Monthly Archives: February 2012
The emerging field of software studies (and micro-annexes like “code studies”) shows a remarkable interest in code obfuscation (e.g. here, here, and here), a fun practice for creative programmers that plays on the fact that source code is text and can therefore be endlessly transformed (there are also more serious uses for obfuscation, generally in situations where source code is visible by design, e.g. JavaScript on the Web). While the practice of making a program’s source code unreadable without breaking functionality is indeed a way of approaching software from a potentially revelatory angle, I am somewhat astounded by how much attention humanities scholars pay to an exercise that is diametrically opposed to what 99% of all programmers spend considerable blood, sweat, and tears on every day, namely to make their code readable.

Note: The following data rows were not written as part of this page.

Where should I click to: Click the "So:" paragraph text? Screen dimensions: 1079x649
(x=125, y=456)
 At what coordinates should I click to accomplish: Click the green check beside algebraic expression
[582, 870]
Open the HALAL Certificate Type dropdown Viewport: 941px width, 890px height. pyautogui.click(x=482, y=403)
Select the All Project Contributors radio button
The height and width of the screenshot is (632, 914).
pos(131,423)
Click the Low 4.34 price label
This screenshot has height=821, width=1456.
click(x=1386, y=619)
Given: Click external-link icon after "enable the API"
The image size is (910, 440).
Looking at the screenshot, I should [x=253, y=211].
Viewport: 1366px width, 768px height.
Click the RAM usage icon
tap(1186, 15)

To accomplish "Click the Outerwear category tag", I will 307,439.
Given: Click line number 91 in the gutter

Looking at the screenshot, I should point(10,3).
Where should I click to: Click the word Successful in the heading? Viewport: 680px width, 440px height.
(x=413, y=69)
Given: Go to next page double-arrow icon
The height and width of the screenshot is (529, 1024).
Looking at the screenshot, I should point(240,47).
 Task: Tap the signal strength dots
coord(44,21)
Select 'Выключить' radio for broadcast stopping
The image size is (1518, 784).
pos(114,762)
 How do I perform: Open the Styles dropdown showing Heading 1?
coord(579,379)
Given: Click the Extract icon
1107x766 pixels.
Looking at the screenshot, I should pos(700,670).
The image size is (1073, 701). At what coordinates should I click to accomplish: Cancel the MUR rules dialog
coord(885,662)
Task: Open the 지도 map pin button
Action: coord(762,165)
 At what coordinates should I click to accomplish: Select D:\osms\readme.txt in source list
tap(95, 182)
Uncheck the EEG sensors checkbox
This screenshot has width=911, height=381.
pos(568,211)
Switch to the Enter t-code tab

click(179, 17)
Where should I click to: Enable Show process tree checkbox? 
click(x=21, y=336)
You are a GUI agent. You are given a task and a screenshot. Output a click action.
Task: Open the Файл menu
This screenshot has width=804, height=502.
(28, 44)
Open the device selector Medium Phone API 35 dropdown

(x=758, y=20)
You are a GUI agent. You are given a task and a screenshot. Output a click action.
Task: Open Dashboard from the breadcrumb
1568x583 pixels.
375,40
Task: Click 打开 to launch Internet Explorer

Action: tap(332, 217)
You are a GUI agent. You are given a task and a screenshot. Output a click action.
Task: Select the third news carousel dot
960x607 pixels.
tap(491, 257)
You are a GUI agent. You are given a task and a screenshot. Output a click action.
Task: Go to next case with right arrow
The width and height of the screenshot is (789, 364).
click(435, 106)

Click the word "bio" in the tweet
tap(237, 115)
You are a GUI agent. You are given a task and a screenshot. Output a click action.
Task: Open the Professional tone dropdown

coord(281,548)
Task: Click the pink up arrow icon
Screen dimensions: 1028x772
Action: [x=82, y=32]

Code obfuscation as creative and playful practice for expert programmers speaks to the humanities’ interest in the original, the artistic, the deviant, and the critical but there is a real danger of losing connection with the mundane practice of writing software, where considerable energy is spent on writing code in a way that other people can easily understand it and, perhaps even more importantly, that a programmer can understand it quickly herself when coming back to a script or module weeks or months after it was written.
As most programmers will attest, the considerable difficulty of programming lies not so much in the “programming” part but in the managing of large amounts of stuff: complex architectures that span over many modules, huge APIs and libraries that provide highly specialized functionality, programming languages with always growing numbers of comfort functions (just look at how many array functions there are now in PHP), pages and pages of (sometimes badly written) documentation, different versions of basically everything, and – of course – the large amounts of code we ourselves and the people we work with have written, not so rarely under considerable time constraints, which leads of course to less than stellar code. The logistical dimension of programming is considerable.
SVN systems, powerful IDE’s (for somebody like me who only programs a couple of hours per week, autocomplete and integrated documentation are simply a godsend), and better development methodology obviously make the task of negotiating this massive environment a lot more bearable, but these tools are not eliminating the need to read code all the time to understand what’s going on. That’s why we try to make it readable as we write it and good refactoring (going over one’s code after the functionality is implemented) treats readability as a priority. But still, every programmer I know has, at one point in time, decided to write a library or a program herself simply because she didn’t want to experience the excruciating pain of reading somebody else’s poorly written code. This is how bad things can get.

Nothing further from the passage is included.